* Material for this exercise:
§ §

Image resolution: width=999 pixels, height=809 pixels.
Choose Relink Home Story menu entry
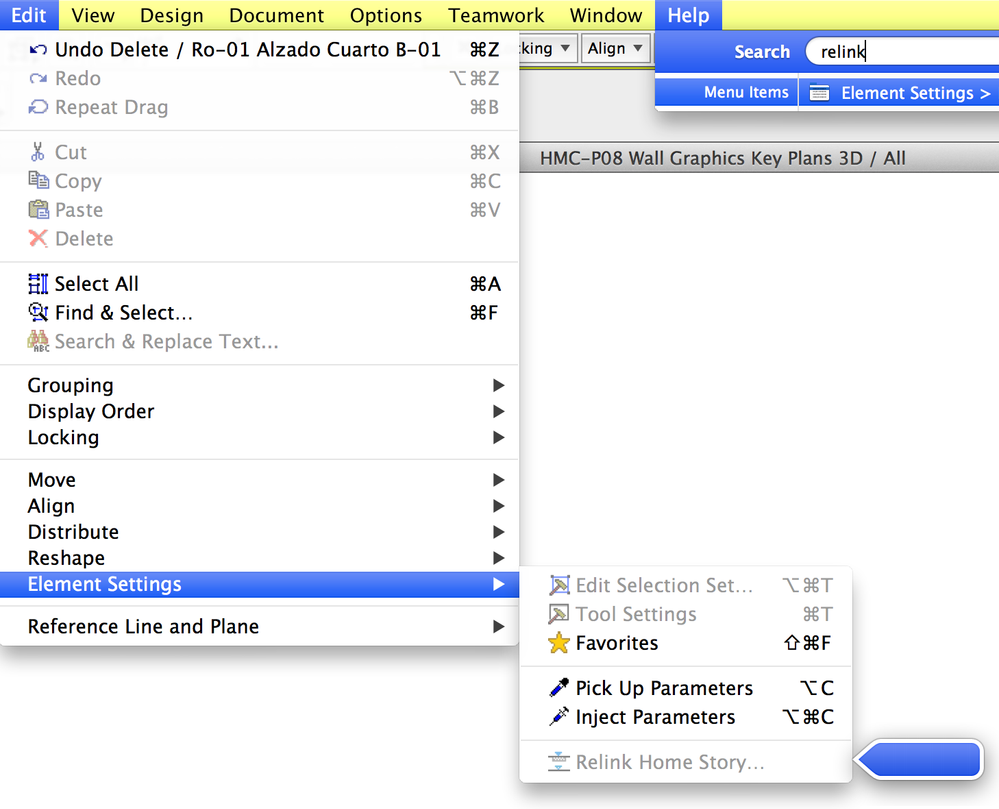click(x=670, y=762)
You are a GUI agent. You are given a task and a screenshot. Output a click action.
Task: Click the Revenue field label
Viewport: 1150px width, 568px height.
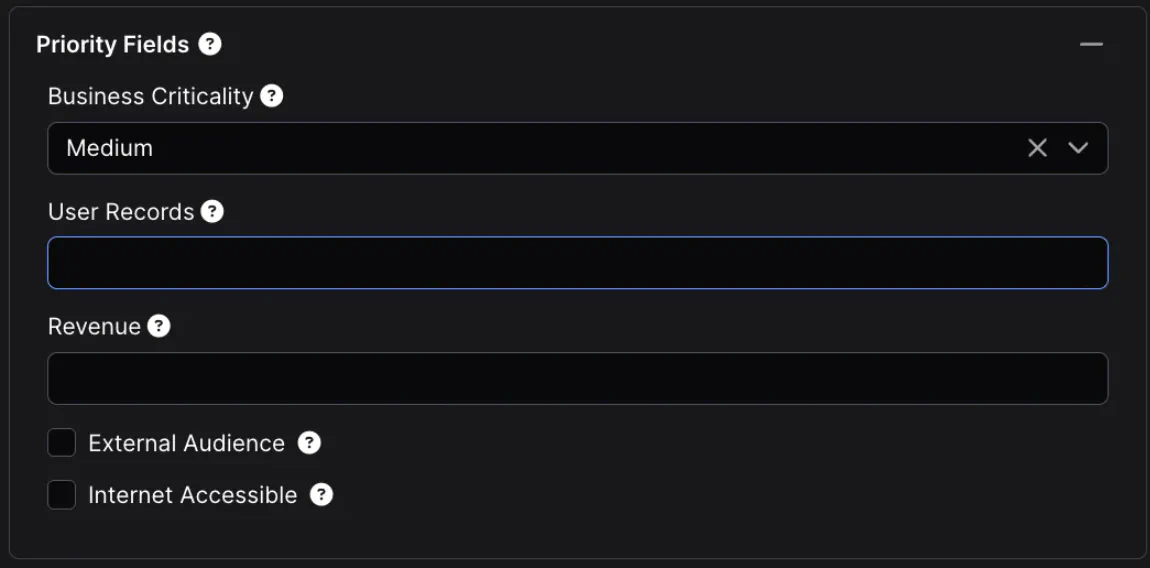click(94, 327)
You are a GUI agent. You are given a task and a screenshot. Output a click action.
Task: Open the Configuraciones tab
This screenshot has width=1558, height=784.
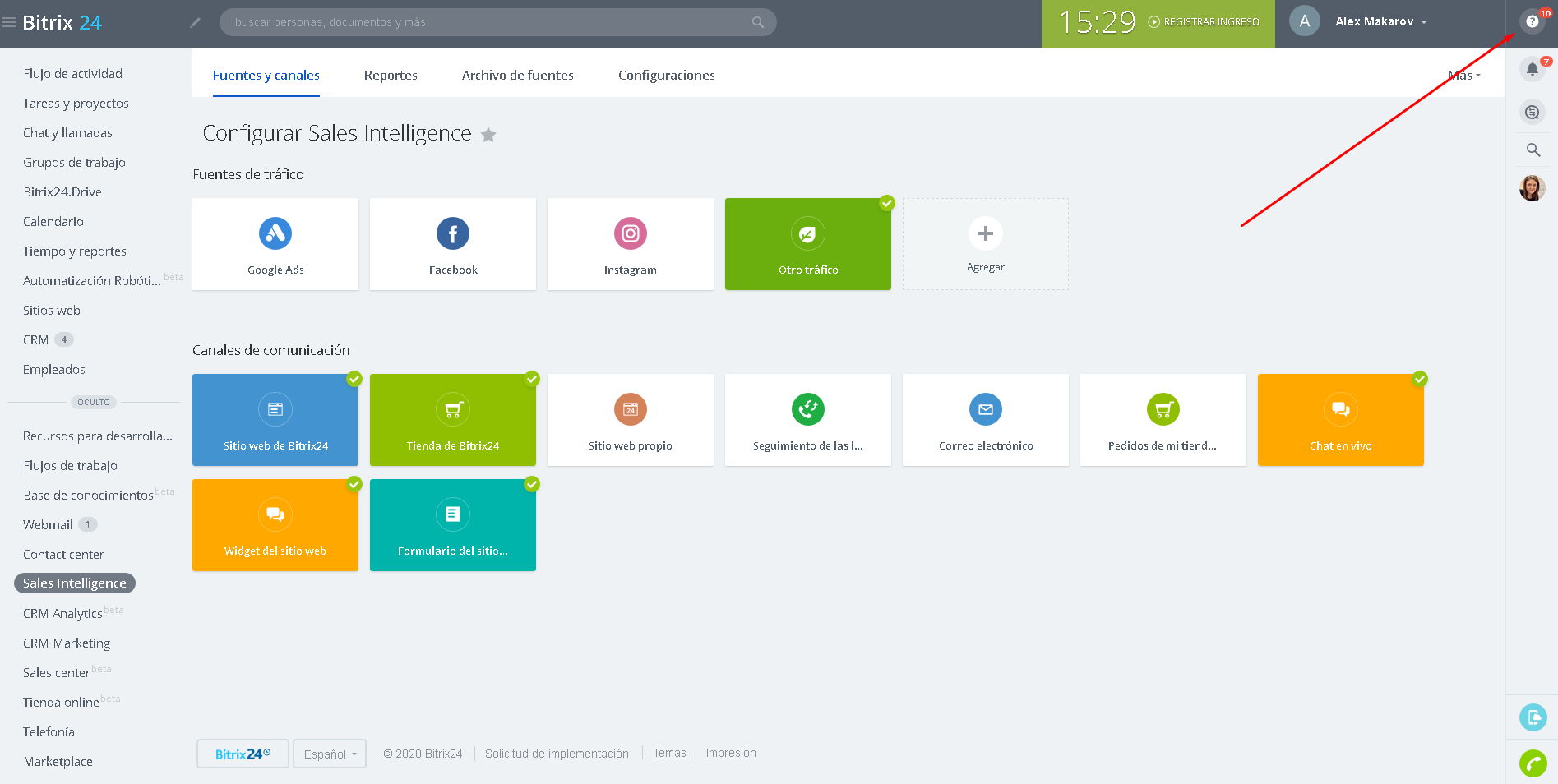pos(666,76)
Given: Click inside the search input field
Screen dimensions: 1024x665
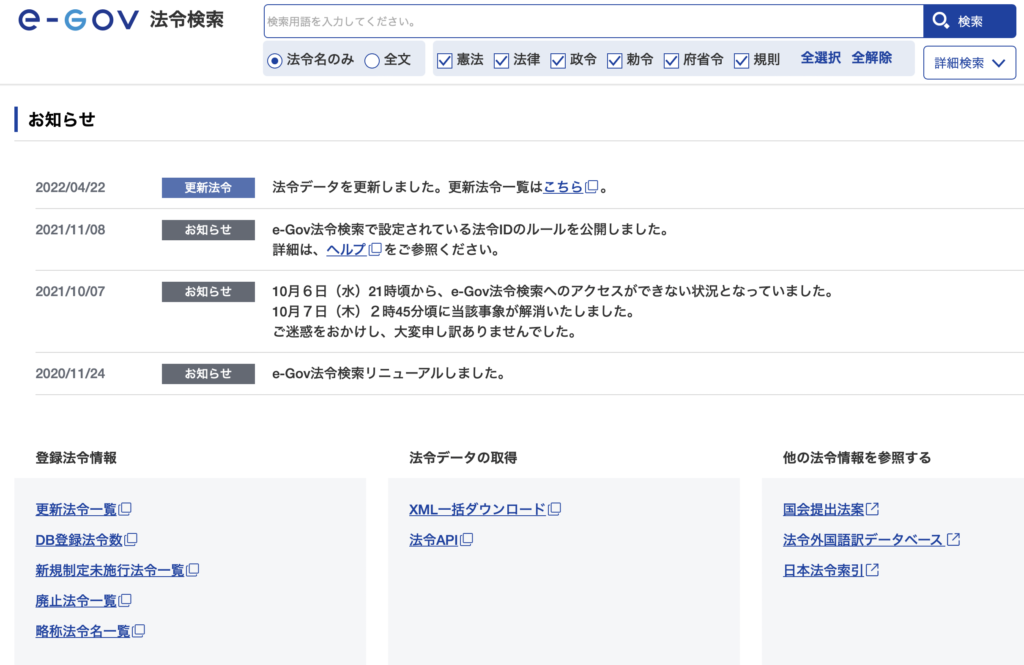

§ §

* What you have to do:
Only an exact copy belongs in the answer: the lines from the one containing "This screenshot has width=1558, height=784." through the end of the records, both ends included, minus the pictures.

* Exercise result:
This screenshot has width=1558, height=784.
pos(666,76)
Given: Click inside the search input field
Screen dimensions: 1024x665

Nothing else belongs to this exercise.